Tactical steps to close the glaring preparedness gaps
1) Surge processing teams and fixed bed capacity. Move beyond short-term soft-sided tents as a primary strategy. Pre-arrange contracts, staffing and logistical plans for fixed temporary processing sites that meet oversight standards and can be stood up under a playbook. This should include cross-designated federal personnel and pre-negotiated local support. (This is not charity. It is logistics.)
2) Clear appointment throughput and overflow lanes for CBP One arrivals. If the app is channeling thousands daily to specific POEs, give those POEs pre-negotiated overflow authority to redirect arrivals to designated processing hubs instead of leaving people in queues where policing, commerce and intelligence functions are disrupted.
3) Prioritize data integrity and case management. The OIG findings on record gaps are a national security failure vector.

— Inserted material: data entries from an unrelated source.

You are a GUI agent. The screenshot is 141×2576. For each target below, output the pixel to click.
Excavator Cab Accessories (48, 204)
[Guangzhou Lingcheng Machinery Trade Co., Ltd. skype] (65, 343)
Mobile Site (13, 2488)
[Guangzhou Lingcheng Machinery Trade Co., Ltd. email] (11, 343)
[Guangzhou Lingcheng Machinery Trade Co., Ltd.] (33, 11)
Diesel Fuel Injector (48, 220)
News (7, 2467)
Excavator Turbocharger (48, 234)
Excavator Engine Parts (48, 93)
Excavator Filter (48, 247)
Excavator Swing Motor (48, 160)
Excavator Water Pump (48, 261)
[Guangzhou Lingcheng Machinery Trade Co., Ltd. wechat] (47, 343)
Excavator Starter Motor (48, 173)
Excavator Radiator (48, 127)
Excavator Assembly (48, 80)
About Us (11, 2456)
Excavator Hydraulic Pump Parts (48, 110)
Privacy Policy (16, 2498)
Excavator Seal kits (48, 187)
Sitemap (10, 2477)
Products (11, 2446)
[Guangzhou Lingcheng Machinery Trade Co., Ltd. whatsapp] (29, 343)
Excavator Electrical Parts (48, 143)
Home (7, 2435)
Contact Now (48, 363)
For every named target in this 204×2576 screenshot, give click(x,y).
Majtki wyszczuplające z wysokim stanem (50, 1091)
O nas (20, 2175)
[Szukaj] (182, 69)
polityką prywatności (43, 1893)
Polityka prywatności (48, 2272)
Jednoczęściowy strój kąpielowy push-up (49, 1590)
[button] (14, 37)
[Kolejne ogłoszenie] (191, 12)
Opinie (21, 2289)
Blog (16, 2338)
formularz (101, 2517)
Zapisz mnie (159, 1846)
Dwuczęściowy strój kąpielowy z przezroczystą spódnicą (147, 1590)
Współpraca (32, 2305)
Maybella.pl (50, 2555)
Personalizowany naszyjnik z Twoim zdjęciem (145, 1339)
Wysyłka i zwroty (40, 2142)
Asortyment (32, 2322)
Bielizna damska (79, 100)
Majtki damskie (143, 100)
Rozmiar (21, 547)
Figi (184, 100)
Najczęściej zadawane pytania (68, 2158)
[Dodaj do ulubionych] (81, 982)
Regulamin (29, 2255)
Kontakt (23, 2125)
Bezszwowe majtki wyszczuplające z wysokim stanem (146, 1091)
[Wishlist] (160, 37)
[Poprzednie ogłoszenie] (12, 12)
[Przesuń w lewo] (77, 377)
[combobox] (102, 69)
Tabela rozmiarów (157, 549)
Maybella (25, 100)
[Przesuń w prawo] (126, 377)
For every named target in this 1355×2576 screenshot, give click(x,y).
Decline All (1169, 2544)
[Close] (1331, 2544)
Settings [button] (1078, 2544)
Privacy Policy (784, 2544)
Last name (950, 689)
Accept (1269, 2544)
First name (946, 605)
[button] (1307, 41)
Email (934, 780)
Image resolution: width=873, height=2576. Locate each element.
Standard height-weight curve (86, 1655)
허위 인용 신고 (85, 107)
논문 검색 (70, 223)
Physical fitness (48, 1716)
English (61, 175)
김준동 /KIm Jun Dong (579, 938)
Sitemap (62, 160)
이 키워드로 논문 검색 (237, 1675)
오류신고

Accurate addresses, biometric continuity, and rapid transfer of records between CBP and ICE underpins removal and risk management. Fund rapid improvements and hold operations to quantitative reporting standards during surges.
4) Rebuild repatriation and diplomatic pipelines. Processing capacity without removal capacity simply creates a backlog. Reinvigorate country-level return agreements, expedite removal flights where lawful and safe, and synchronize with partner governments to avoid processing bottlenecks that invite smuggling networks to operate with impunity.
5) Local surge support and public communication. Cities and counties need contingency funds and a pre-authorized federal playbook to avoid last-minute panic. Equally important is a communications strategy in Spanish and indigenous languages to defeat rumors that spur rushes to the border appointments or mass self-presentations at POEs.
If December brings the surge many indicators imply, the difference between manageable stress and complete operational breakdown will be whether authorities plan for throughput, not just deterrence. The evidence available now shows they have the phase one data to do it. What they lack in many places is the practical, pre-authorized execution plan. That gap is fixable in weeks if leaders treat December as an inevitable event and stop treating it like a surprise.